US citizens are settling in Mexico at rates not seen since comparable data became available in 2010, with permits to reside temporarily in the country soaring 85% from the year before the pandemic.
While US authorities struggle to contain record migrant encounters at the border with Mexico, its southern neighbor granted 8,412 permits to Americans through September, compared to 4,550 in the first three quarters of 2019, according to a Mexican government migration report.
That number may be just a fraction of the influx of US expats as Mexico has said for years that the true figure of Americans moving to its shores is undercounted. More Americans also received permanent residence this year, with the number rising 48% from 2019 to 5,418.
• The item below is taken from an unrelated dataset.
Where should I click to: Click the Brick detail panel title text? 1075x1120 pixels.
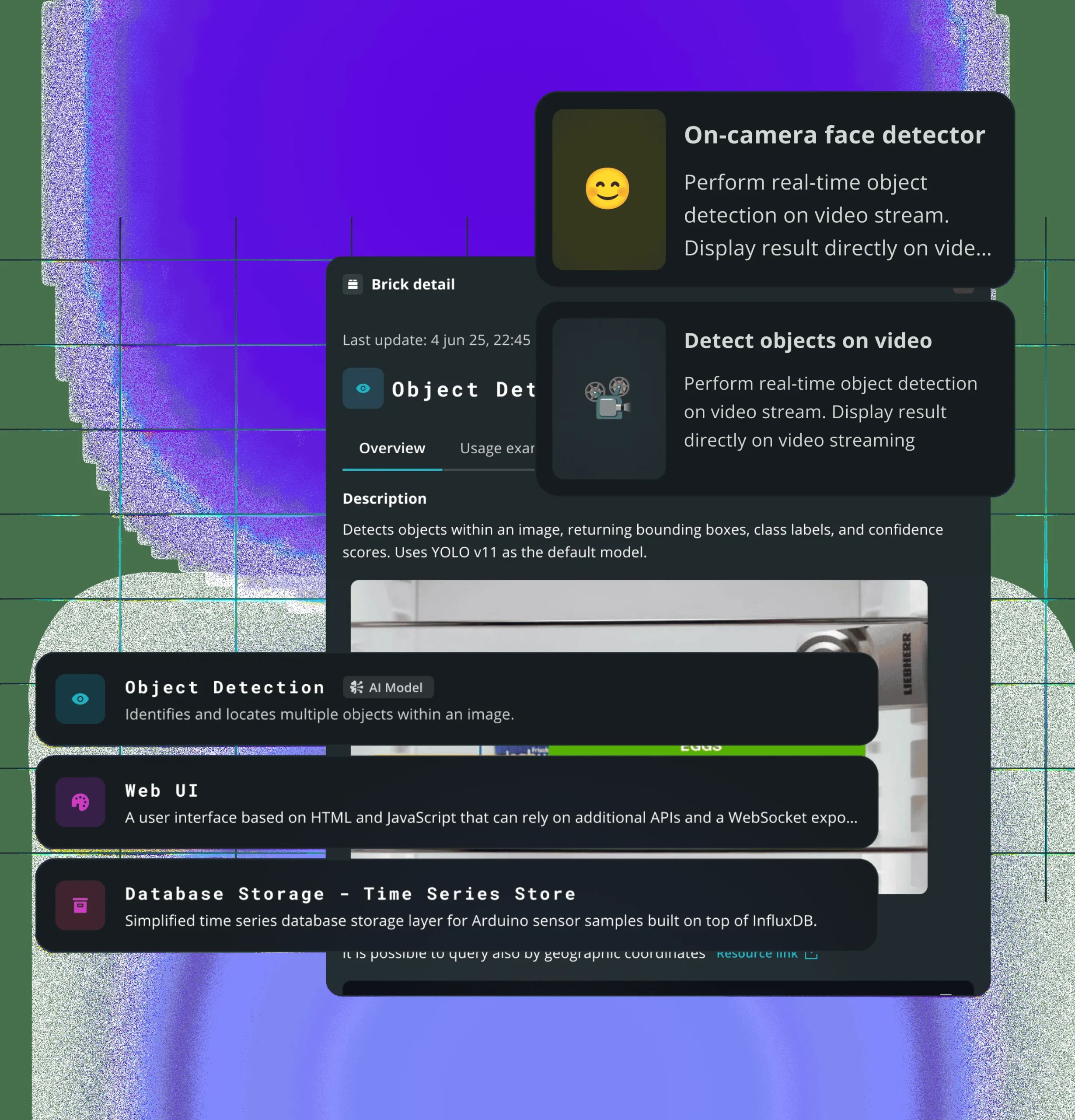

What started off as a pandemic escape for Americans seeking affordable destinations with few Covid-19 restrictions seems to have staying power. The increased presence of Americans, many of them remote workers, has implications for everything from the tourism industry to real-estate prices.
Unlike Mexicans in the US, Americans can work in the Latin American nation for as many as six consecutive months under their tourist visas provided they are paid abroad. And while technically it isn’t allowed, many choose to go back to the US briefly and reenter Mexico to renew their six-month period in the country and keep working.
Overall, 10 million American tourists arrived in Mexico by air through September, an increase of almost 24% from the same period in 2019, according to the CICOTUR research center at Anahuac University. International tourists overall spent $17.7 billion in Mexico through August of this year, 13% more than in the same period in 2019, according to the tourism ministry.
Many of these travelers stay for weeks or months at a time to work remotely, but there are no official numbers on how many because they’re a “population that tends to be too mobile to be counted,” said Ariel Ruiz Soto, a policy analyst at the Washington-based Migration Policy Institute.